K-Means Clustering Explained: A Practical Guide with Real-World Example

0 0 0 0 0

📙 Chapter 3: Practical Implementation with Python

🎯 Objective

This chapter focuses on the hands-on application of K-Means clustering using Python. You’ll learn how to load data, implement clustering, visualize results, and evaluate cluster performance using tools like scikit-learn, matplotlib, and pandas.


🧰 Required Libraries

To run K-Means clustering in Python, you’ll need the following libraries:

  • pandas: for data handling
  • numpy: for numeric computations
  • scikit-learn: for the KMeans algorithm
  • matplotlib / seaborn: for data visualization

Install them using:

bash

 

pip install numpy pandas scikit-learn matplotlib seaborn


📥 Step 1: Import Libraries and Generate Data

Start by importing required packages and generating synthetic data:

python

 

import numpy as np

import pandas as pd

from sklearn.datasets import make_blobs

import matplotlib.pyplot as plt

from sklearn.cluster import KMeans

 

# Generate synthetic dataset

X, y = make_blobs(n_samples=300, centers=4, cluster_std=0.60, random_state=0)
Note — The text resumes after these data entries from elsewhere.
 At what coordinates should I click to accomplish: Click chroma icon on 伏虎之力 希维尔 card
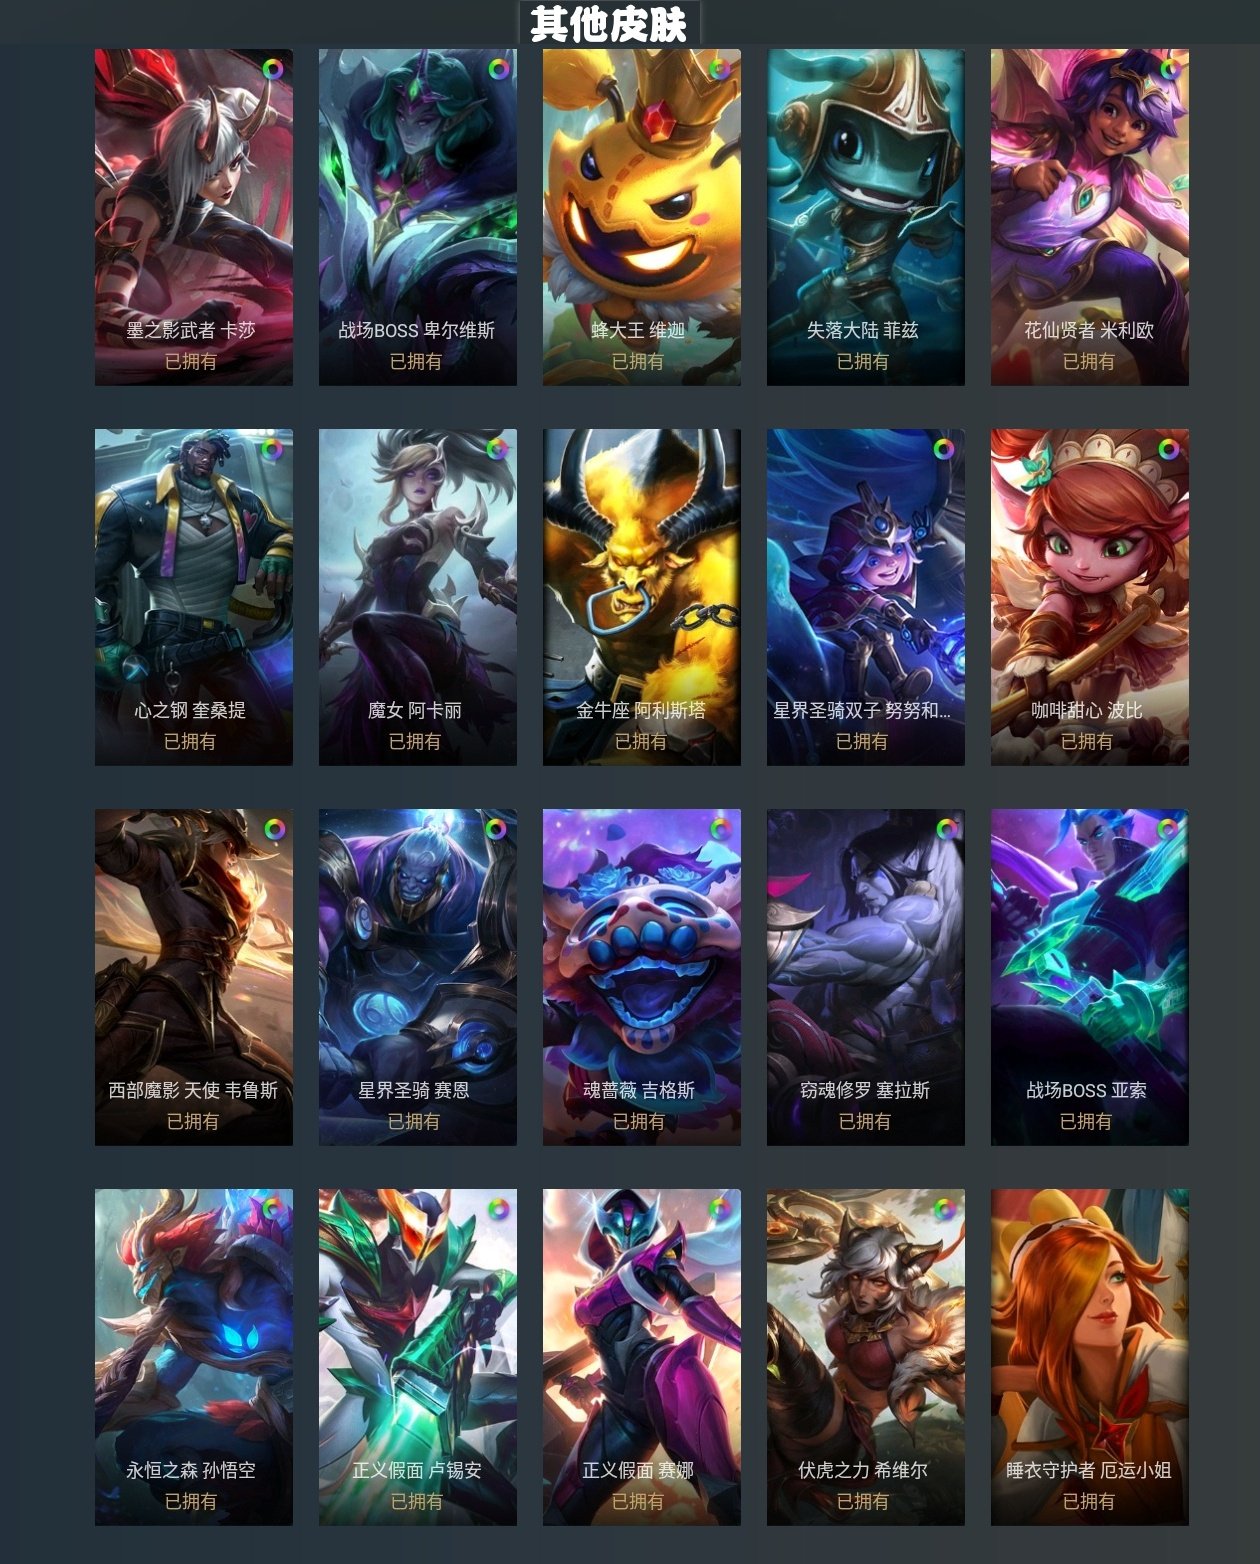944,1209
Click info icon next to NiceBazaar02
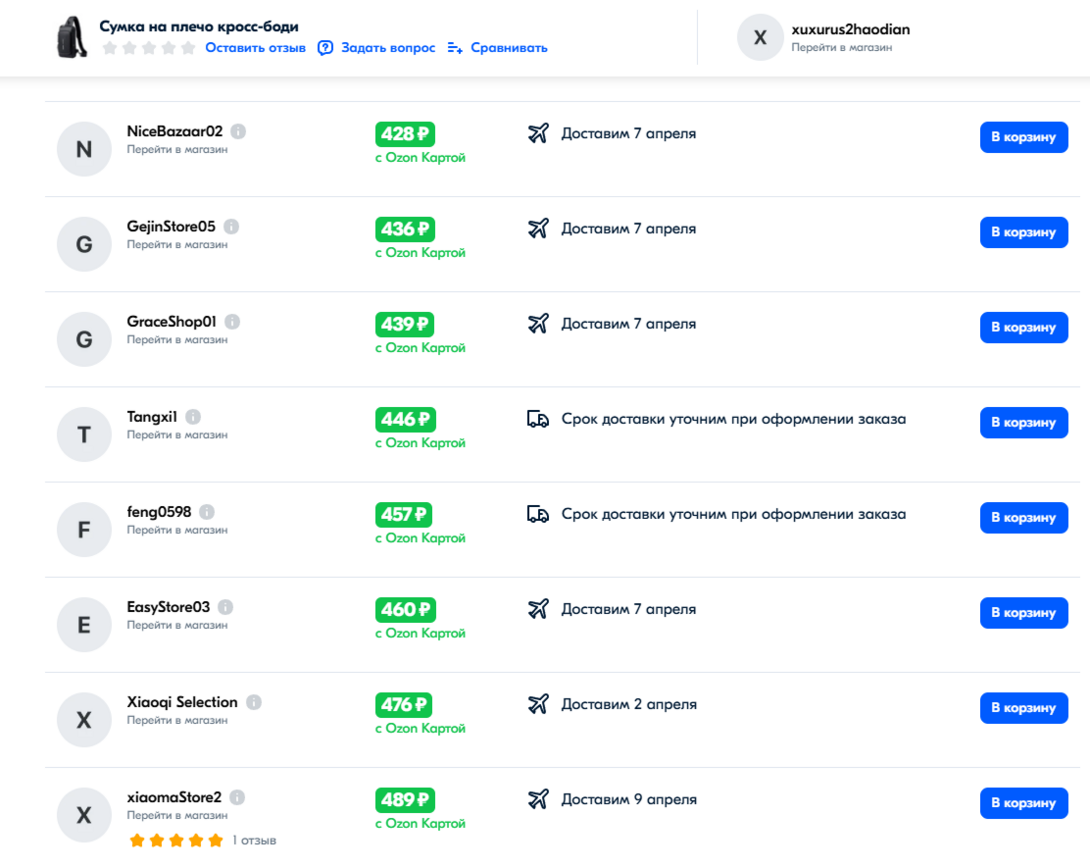This screenshot has width=1090, height=867. point(239,131)
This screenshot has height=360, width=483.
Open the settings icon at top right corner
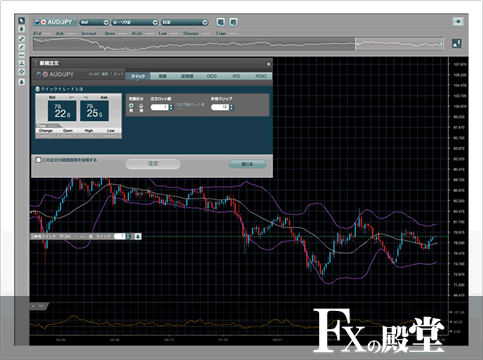coord(458,22)
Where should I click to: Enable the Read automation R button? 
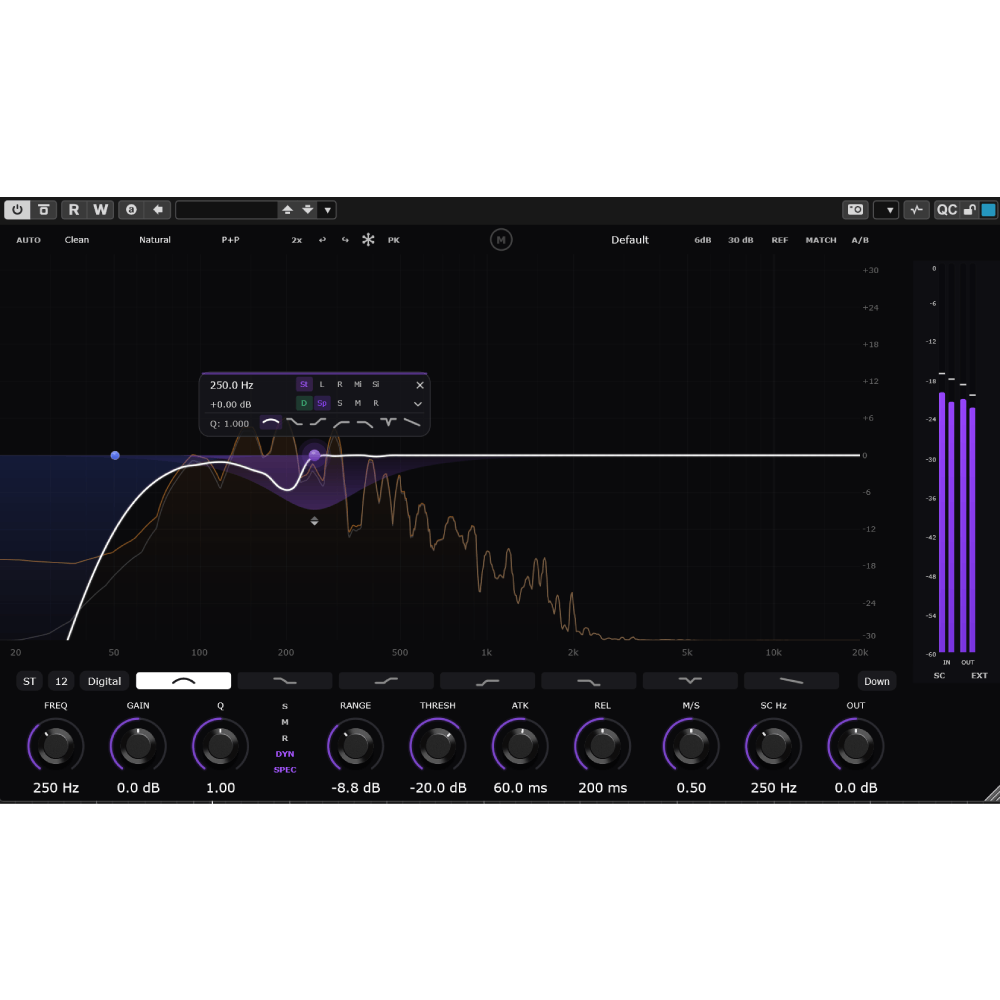(73, 210)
🔍 Step 2: Apply K-Means Clustering

python

 

# Apply KMeans with K=4

kmeans = KMeans(n_clusters=4, random_state=0)

kmeans.fit(X)

 

# Predict clusters

y_kmeans = kmeans.predict(X)


📌 Step 3: Visualize the Clusters

python

 

# Plot the clusters and centroids

plt.scatter(X[:, 0], X[:, 1], c=y_kmeans, s=50, cmap='viridis')

plt.scatter(kmeans.cluster_centers_[:, 0], kmeans.cluster_centers_[:, 1], s=200, c='red', marker='X')

plt.title("K-Means Clustering Results")

plt.xlabel("Feature 1")

plt.ylabel("Feature 2")

plt.grid(True)

plt.show()


📈 Step 4: Evaluate with the Elbow Method

To determine the best value of K:

python

 

wcss = []

for i in range(1, 11):

    km = KMeans(n_clusters=i)

    km.fit(X)

    wcss.append(km.inertia_)

 

plt.plot(range(1, 11), wcss, marker='o')

plt.title('Elbow Method')

plt.xlabel('Number of clusters (K)')

plt.ylabel('WCSS')

plt.show()


🧮 Output Table: Cluster Centers and Assignments

Cluster

Center X

Center Y

Sample Count

0

1.95

4.31

75

1

7.77

2.71

70

2

-1.38

2.06

80

3

2.42

-1.29

75


🧠 Advanced: Apply to Real Dataset

You can load real-world data from CSV:

python

 

df = pd.read_csv('customers.csv')

X = df[['AnnualIncome', 'SpendingScore']]

 

kmeans = KMeans(n_clusters=5)

clusters = kmeans.fit_predict(X)

df['Cluster'] = clusters

Then, visualize using:

python

 

plt.scatter(df['AnnualIncome'], df['SpendingScore'], c=df['Cluster'], cmap='viridis')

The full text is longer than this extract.